11.3.1. to Bank Hapoalim at: Corporate Division
Migdal Levenstein
23 Menachem Begin Road
Tel-Aviv
Facsimile: (03) 567 2995
Attention: Head of
Corporate Division

11.3.2. to Bank Leumi at: Corporate Division
32 Yehuda Halevi Street
Tel-Aviv
Facsimile: (03) 514 9017
Attention: Manager of Hi-Tech
  Industries Section



12. Amendments

  Any addition, variation, modification or amendment to this Undertaking shall not be effective unless any such addition, variation, modification or amendment is in writing and signed by the authorised signatories of the Company and Tower and approved in writing by the Banks.

13. Counterparts

  This Undertaking may be executed in any number of counterparts and by facsimile signature and all of such counterparts taken together shall be deemed to constitute one and the same instrument.

14. Governing Law And Jurisdiction

  This Undertaking shall be governed by and shall be construed in accordance with Israeli law and the courts of Tel-Aviv-Jaffa shall have exclusive jurisdiction to hear any matters.

15. Entire Agreement

  15.1. This Undertaking constitutes the entire agreement between the parties with respect to the subject-matter hereof and supersedes any prior agreement, or arrangement amongst the parties.

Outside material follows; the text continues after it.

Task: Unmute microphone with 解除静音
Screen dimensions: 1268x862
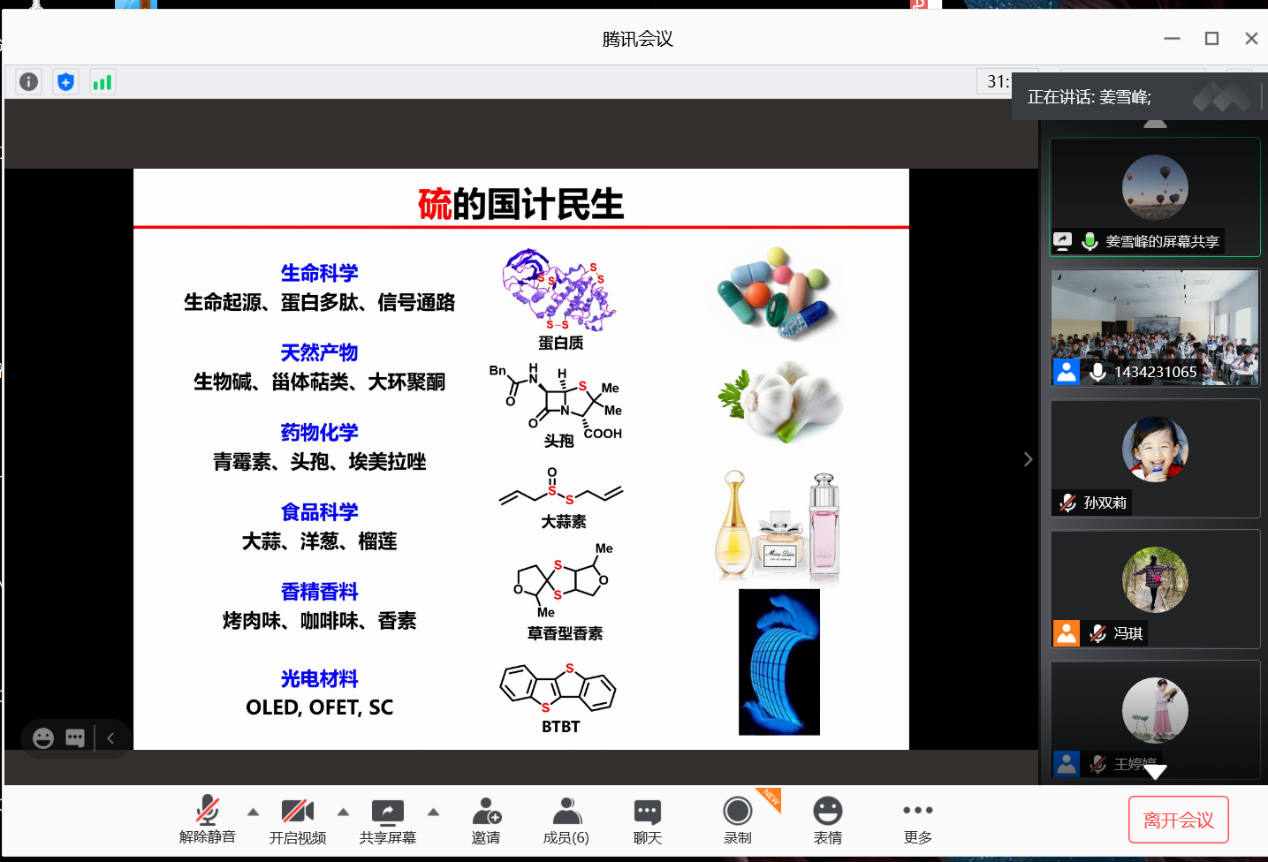Action: click(x=207, y=820)
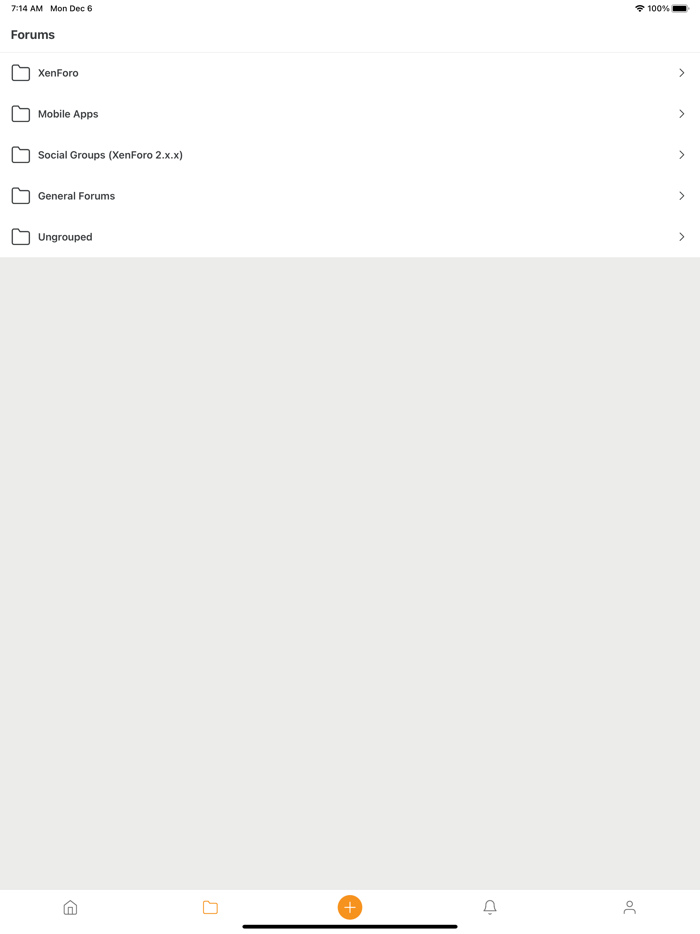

Drafts of this Undertaking exchanged between the parties shall not be used in interpretation of this Undertaking.

  15.2. Nothing in this Undertaking shall in any way derogate from the obligations and undertakings under the outside investment undertaking attached hereto as Schedule 4.

16. Partial Invalidity

  If any provision of any of this Undertaking is or becomes illegal, invalid or unenforceable in any respect under the law of any jurisdiction, neither the legality, validity or enforceability of the remaining provisions hereof nor the legality, validity or enforceability of such provision under the law of any other jurisdiction shall in any way be affected or impaired thereby.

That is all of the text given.